Je serais assez tenté ce soir de trouver le film assez limité, parce que, malgré sa brièveté (moins d’une heure trente), ça traîne un peu à la fin et que, dès lors qu’on a compris que la drôle de famille Rousseau a voué sa journée à l’exécution capitale des jurés qui ont condamné à mort le dernier né, on attend simplement la suite. En plus le vengé est une sorte de poussah gluant, à l’œil vide et à la joue grasse dont la photo est brandie devant l’assassiné à chaque trépas, mais dont ne sait pas ce qui a pu conduire un jury à lui faire couper le cou…
Les histoires de suppressions successives et systématiques sont légion, au cinéma, de Noblesse oblige à La mariée était en noir, sans même évoquer les collections horrifiques hollywoodiennes du type L’Abominable Dr Phibes ou Seven ; elles ne valent souvent que par l’ingéniosité des procédés employés, adossée à une idée originale.
Ces conditions particulières ne sont pas le meilleur du film réalisé par Jean-Louis Trintignant, qui vaut davantage par la cavalcade élégante menée calmement par les tueurs. Au son des notes guillerettes, narquoises, du musicien Bruno Nicolai, habitué des compositions de giallos ou des amples mesures de la Cantate de Pâques de Bach, le side-car est conduit sans frémissement ni émotion par les anges exterminateurs, (qui font songer irrésistiblement aux motards qui accompagnent la Mort (Maria Casarès) dans l’Orphée de Jean Cocteau. Cela se passe dans les paysages toujours un peu réservés du Languedoc gardois, entre les étendues plates soufflées par la mer de la côte et l’austérité de la garrigue, avec de temps à autre, le vaste balancement équilibré des voûtes de platanes ; c’est une terre moins souriante, moins charmeuse que celle qui est de l’autre côté du Rhône, c’est la terre où Agnès Varda a tourné Sans toit ni loi : on ne s’étonne pas qu’elle soit marquée de calvinisme.

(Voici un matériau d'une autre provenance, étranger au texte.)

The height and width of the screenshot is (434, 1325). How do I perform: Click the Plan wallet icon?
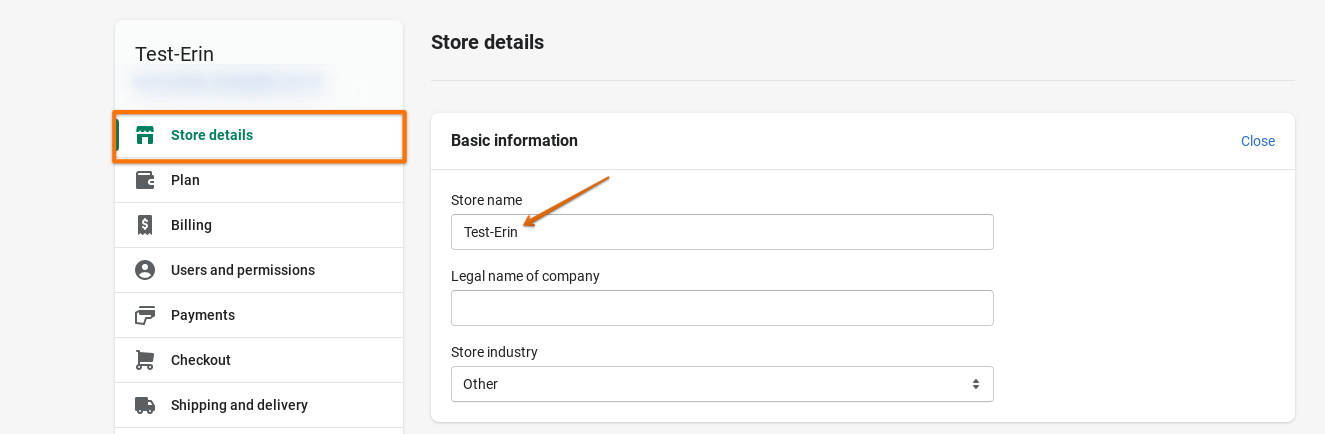click(145, 181)
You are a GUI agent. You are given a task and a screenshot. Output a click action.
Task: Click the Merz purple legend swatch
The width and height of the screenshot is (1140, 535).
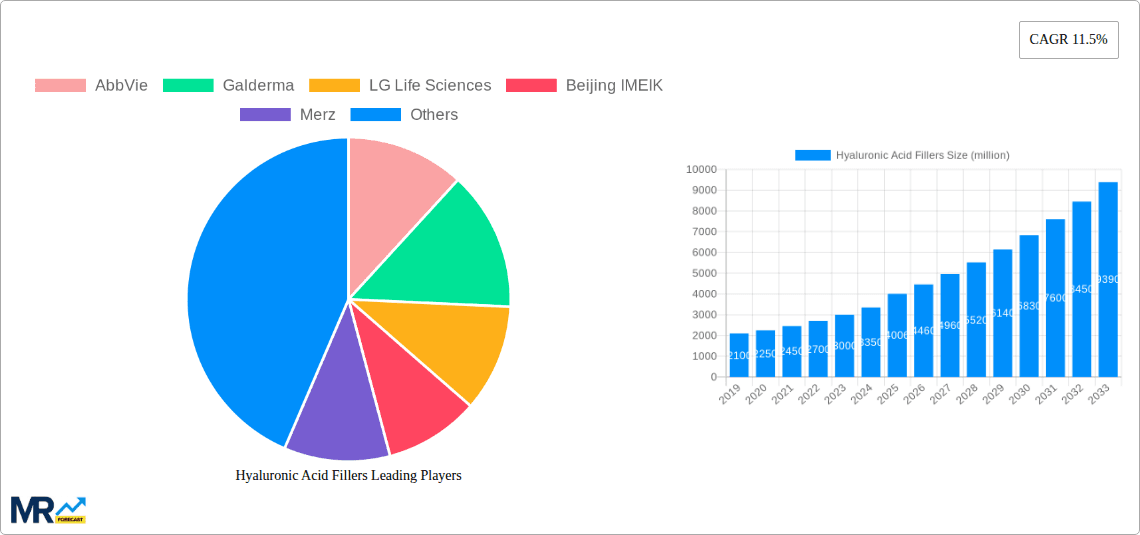click(265, 115)
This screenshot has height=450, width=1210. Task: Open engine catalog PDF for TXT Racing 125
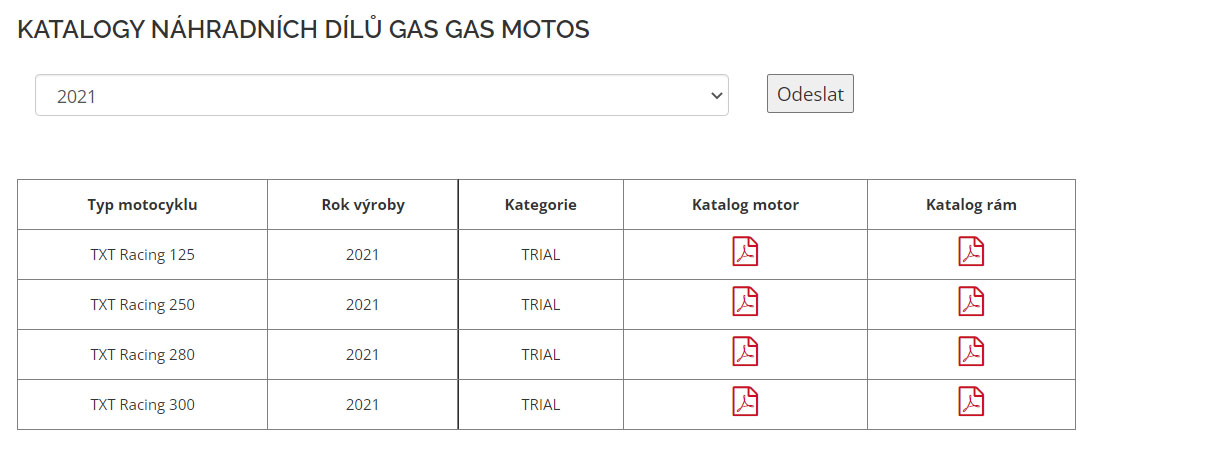(745, 251)
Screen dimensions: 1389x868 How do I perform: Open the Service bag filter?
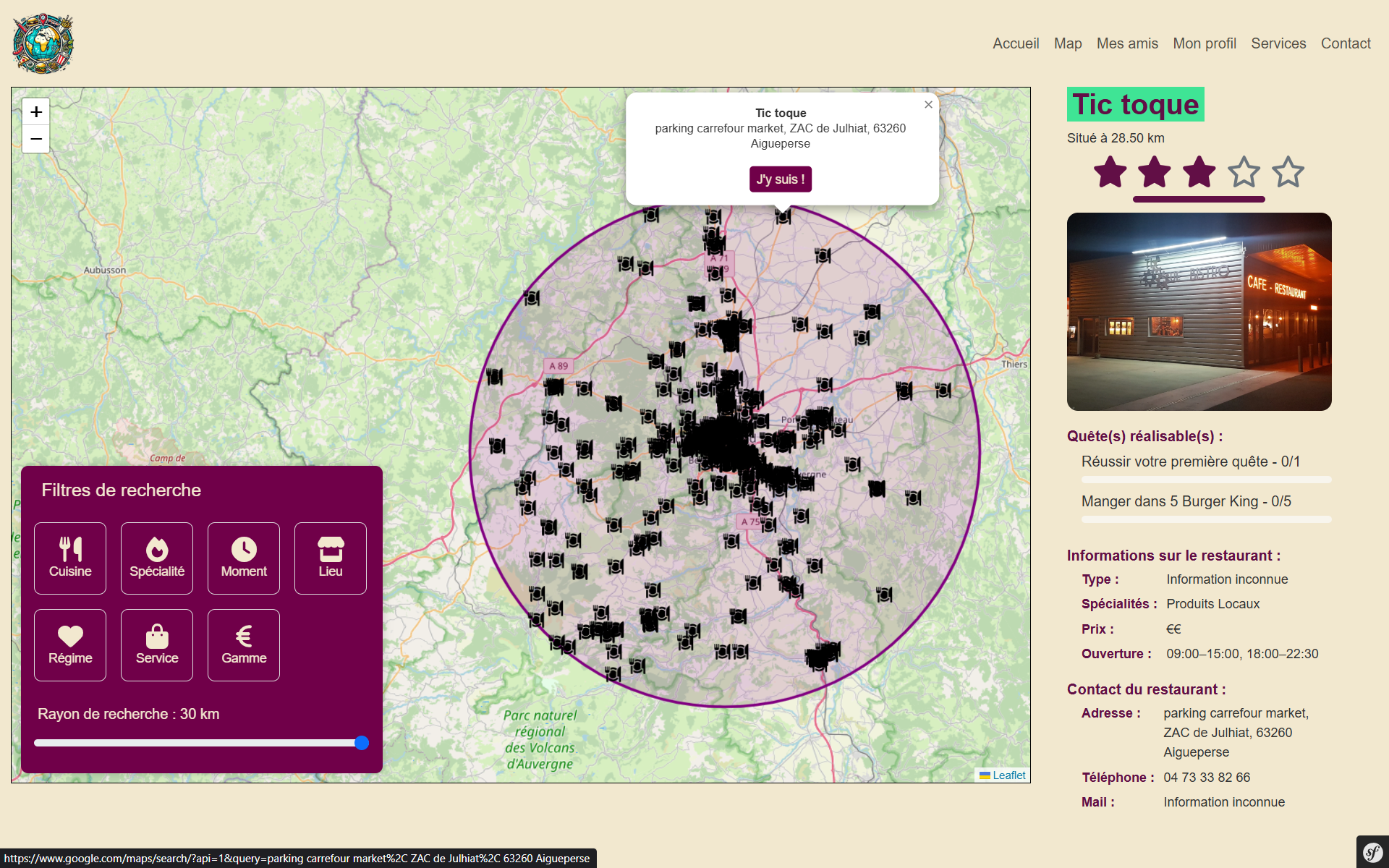[157, 645]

On a beaucoup écrit que le grand talent et le physique singulier de Jacques Dufilho avaient trouvé leur épanouissement majuscule dans l’adaptation réalisée par François Leterrier du Milady de Paul Morand ; mais on peut classer aussi sa composition d’Une journée bien remplie au meilleur rang : un rôle insolite, presque sans parole, avec col cassé, lunettes de moto archaïques et casque de toile blanche, une fable grimaçante, souvent empreinte de sadisme…
Un film étrange, à l’identité mal identifiable, un des objets cinématographiques singuliers qui sont des pierres rares dans l’histoire du septième art.